**WHAT THE TASK REQUIRES:**
Please print all of the entries, matching them exactly.

**Collected data entries:**
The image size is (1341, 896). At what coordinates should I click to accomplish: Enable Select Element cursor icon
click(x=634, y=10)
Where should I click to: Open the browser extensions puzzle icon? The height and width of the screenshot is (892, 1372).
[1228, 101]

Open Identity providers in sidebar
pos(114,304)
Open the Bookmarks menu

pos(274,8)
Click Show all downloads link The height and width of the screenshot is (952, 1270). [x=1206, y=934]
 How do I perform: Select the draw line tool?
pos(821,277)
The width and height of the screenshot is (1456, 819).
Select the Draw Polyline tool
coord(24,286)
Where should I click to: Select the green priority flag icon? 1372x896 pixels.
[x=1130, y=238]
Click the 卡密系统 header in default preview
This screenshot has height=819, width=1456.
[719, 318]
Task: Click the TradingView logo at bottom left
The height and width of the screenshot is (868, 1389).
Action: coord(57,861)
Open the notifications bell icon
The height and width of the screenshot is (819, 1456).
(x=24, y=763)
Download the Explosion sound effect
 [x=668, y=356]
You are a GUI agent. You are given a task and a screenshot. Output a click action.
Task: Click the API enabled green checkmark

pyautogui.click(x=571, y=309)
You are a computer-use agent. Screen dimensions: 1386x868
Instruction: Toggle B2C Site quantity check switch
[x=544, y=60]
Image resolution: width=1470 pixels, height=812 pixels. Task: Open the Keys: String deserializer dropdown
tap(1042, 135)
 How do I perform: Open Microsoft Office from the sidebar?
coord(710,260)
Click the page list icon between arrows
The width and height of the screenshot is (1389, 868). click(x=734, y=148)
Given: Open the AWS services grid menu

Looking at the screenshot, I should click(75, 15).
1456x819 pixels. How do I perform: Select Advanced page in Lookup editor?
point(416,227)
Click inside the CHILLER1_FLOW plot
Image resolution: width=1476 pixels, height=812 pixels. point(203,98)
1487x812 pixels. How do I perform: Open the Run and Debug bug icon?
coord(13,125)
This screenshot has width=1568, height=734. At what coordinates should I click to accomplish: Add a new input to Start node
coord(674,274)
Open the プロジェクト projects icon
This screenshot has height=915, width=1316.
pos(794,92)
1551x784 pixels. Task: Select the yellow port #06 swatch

**ANSWER TO THE EXERCISE:**
The image size is (1341, 896). At what coordinates should I click to accomplish: Enable Select Element cursor icon
click(x=634, y=10)
Where should I click to: Open the browser extensions puzzle icon? The height and width of the screenshot is (892, 1372).
[1228, 101]

Open Identity providers in sidebar
pos(114,304)
Open the Bookmarks menu

pos(274,8)
Click Show all downloads link The height and width of the screenshot is (952, 1270). [x=1206, y=934]
 How do I perform: Select the draw line tool?
pos(821,277)
The width and height of the screenshot is (1456, 819).
Select the Draw Polyline tool
coord(24,286)
Where should I click to: Select the green priority flag icon? 1372x896 pixels.
[x=1130, y=238]
Click the 卡密系统 header in default preview
This screenshot has height=819, width=1456.
[719, 318]
Task: Click the TradingView logo at bottom left
The height and width of the screenshot is (868, 1389).
Action: coord(57,861)
Open the notifications bell icon
The height and width of the screenshot is (819, 1456).
(x=24, y=763)
Download the Explosion sound effect
 [x=668, y=356]
You are a GUI agent. You are given a task and a screenshot. Output a click action.
Task: Click the API enabled green checkmark

pyautogui.click(x=571, y=309)
You are a computer-use agent. Screen dimensions: 1386x868
Instruction: Toggle B2C Site quantity check switch
[x=544, y=60]
Image resolution: width=1470 pixels, height=812 pixels. Task: Open the Keys: String deserializer dropdown
tap(1042, 135)
 How do I perform: Open Microsoft Office from the sidebar?
coord(710,260)
Click the page list icon between arrows
The width and height of the screenshot is (1389, 868). click(x=734, y=148)
Given: Open the AWS services grid menu

Looking at the screenshot, I should click(75, 15).
1456x819 pixels. How do I perform: Select Advanced page in Lookup editor?
point(416,227)
Click inside the CHILLER1_FLOW plot
Image resolution: width=1476 pixels, height=812 pixels. point(203,98)
1487x812 pixels. How do I perform: Open the Run and Debug bug icon?
coord(13,125)
This screenshot has width=1568, height=734. At what coordinates should I click to accomplish: Add a new input to Start node
coord(674,274)
Open the プロジェクト projects icon
This screenshot has height=915, width=1316.
pos(794,92)
1551x784 pixels. Task: Select the yellow port #06 swatch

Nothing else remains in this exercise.